Stored data entries:
[Start of section]

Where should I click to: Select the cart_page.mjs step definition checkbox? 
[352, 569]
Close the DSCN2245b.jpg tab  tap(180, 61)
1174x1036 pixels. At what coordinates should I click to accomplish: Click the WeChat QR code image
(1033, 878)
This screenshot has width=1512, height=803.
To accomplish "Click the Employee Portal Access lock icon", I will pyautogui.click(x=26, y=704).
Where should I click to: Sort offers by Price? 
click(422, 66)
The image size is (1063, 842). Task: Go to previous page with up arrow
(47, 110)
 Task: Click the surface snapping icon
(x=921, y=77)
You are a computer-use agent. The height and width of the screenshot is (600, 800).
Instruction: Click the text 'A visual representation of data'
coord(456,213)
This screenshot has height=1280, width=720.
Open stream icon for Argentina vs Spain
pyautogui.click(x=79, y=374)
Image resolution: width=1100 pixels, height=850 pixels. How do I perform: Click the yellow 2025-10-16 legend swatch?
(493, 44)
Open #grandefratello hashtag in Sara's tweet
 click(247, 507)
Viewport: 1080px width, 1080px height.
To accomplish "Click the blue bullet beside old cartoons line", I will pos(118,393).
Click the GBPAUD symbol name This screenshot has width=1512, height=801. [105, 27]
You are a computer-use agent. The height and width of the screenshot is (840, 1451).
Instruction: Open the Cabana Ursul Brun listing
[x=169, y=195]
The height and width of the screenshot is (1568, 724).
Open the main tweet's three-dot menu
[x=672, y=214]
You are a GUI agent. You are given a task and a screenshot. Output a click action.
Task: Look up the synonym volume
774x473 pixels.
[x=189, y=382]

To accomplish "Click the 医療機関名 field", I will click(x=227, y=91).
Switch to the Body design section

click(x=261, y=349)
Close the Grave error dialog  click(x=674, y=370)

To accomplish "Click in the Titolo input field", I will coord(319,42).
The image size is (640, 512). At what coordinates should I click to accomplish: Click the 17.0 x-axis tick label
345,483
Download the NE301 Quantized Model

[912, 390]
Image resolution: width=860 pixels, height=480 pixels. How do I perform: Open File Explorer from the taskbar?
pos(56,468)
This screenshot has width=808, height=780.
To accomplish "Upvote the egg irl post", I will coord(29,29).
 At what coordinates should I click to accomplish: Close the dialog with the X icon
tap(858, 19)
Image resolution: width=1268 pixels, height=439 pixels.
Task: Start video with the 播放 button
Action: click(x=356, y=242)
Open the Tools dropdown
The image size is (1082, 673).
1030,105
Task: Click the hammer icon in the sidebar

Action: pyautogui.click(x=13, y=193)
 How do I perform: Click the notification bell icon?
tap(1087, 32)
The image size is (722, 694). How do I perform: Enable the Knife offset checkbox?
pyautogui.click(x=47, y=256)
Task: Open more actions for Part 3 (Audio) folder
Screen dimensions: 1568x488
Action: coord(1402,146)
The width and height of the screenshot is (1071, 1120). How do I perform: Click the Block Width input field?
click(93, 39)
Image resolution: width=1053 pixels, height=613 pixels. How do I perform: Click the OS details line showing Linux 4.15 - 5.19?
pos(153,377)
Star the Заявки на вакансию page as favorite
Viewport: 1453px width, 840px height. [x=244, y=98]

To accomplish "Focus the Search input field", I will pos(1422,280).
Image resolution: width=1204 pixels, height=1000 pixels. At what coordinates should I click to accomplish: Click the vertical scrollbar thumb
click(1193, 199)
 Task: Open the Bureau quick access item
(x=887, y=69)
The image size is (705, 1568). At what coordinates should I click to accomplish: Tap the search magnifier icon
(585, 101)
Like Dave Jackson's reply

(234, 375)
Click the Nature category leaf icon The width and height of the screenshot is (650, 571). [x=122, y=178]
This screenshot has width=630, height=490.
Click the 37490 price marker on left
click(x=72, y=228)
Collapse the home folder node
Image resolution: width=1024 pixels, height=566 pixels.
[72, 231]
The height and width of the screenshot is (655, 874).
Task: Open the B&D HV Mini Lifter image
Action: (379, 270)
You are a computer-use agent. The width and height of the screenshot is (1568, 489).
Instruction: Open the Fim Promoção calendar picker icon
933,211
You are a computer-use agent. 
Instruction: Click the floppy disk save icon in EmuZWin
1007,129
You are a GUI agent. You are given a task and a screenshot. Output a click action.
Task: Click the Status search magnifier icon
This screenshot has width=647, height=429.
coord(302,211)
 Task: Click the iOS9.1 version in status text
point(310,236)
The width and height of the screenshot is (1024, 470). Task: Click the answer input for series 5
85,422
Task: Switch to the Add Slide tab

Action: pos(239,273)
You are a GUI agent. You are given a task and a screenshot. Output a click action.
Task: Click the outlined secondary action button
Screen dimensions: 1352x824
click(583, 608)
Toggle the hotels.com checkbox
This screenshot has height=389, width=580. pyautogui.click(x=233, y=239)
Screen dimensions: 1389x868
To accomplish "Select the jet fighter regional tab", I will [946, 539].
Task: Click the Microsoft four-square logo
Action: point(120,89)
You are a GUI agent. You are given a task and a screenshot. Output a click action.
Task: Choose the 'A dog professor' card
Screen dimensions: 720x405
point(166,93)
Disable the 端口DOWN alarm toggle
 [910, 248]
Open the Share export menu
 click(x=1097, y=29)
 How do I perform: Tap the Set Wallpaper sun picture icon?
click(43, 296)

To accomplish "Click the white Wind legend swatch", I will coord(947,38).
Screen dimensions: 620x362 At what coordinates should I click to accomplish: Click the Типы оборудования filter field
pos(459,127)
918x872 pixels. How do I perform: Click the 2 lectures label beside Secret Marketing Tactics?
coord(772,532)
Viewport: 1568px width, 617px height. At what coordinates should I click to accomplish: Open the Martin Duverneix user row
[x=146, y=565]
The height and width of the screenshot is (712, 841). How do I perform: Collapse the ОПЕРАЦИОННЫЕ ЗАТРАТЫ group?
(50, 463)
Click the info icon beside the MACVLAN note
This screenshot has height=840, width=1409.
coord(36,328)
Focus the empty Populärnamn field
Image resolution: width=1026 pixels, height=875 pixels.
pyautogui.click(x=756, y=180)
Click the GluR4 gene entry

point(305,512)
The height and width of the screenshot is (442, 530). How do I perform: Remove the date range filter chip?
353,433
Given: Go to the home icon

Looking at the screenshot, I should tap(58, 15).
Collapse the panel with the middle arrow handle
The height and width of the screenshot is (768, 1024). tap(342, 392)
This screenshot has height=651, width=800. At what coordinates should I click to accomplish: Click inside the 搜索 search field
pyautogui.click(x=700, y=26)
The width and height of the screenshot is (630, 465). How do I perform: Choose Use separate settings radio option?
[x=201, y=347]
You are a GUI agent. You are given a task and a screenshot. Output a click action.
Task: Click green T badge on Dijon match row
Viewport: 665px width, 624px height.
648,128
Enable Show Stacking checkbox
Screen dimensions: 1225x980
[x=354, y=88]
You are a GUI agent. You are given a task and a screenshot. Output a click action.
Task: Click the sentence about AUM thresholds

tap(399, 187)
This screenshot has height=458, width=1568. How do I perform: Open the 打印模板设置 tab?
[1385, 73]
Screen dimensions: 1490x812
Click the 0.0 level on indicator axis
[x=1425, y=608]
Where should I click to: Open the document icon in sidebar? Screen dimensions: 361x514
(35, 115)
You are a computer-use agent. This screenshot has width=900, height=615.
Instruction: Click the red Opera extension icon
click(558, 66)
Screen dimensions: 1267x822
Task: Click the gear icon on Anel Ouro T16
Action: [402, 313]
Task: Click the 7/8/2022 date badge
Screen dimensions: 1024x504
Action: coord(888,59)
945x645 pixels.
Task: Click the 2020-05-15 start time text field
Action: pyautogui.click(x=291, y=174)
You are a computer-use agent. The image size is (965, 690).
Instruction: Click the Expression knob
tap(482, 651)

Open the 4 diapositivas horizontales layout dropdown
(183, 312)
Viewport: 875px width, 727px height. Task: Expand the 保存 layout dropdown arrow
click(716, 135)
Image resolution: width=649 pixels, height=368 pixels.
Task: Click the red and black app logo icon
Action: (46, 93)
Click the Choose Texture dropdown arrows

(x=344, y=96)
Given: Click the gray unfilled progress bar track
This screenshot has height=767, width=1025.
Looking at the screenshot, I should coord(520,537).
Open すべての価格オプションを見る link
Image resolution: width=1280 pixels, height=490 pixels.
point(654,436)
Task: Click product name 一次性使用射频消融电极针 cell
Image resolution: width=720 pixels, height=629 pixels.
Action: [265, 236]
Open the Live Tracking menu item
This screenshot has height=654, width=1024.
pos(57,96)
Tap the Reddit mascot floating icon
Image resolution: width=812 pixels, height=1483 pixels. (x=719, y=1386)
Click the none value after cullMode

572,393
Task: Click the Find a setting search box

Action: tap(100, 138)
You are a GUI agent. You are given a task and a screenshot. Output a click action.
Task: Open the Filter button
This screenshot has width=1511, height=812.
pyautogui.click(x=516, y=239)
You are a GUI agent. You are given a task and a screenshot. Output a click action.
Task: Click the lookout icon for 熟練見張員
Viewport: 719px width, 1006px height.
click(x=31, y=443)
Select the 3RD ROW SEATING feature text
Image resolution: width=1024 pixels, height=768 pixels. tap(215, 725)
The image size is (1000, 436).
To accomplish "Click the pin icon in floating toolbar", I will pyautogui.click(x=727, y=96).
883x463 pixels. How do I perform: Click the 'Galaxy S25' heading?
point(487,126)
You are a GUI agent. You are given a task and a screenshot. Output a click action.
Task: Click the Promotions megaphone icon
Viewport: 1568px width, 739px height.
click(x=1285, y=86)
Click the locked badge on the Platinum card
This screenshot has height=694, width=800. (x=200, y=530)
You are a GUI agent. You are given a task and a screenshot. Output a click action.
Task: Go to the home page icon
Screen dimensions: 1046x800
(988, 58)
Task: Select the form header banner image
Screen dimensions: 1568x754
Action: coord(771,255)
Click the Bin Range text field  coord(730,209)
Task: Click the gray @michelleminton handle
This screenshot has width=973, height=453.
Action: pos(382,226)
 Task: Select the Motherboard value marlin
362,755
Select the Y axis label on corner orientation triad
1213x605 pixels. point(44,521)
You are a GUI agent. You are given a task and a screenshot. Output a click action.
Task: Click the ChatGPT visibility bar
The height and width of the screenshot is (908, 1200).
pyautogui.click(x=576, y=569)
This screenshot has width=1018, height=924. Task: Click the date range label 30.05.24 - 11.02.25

[End of section]

● **WHAT IS EXPECTED**: Print only the lines from the top of the data above down to the line holding "This screenshot has width=1512, height=803.", inclusive.

● **EXPECTED ANSWER**:
Where should I click to: Select the cart_page.mjs step definition checkbox? 
[352, 569]
Close the DSCN2245b.jpg tab  tap(180, 61)
1174x1036 pixels. At what coordinates should I click to accomplish: Click the WeChat QR code image
(1033, 878)
This screenshot has width=1512, height=803.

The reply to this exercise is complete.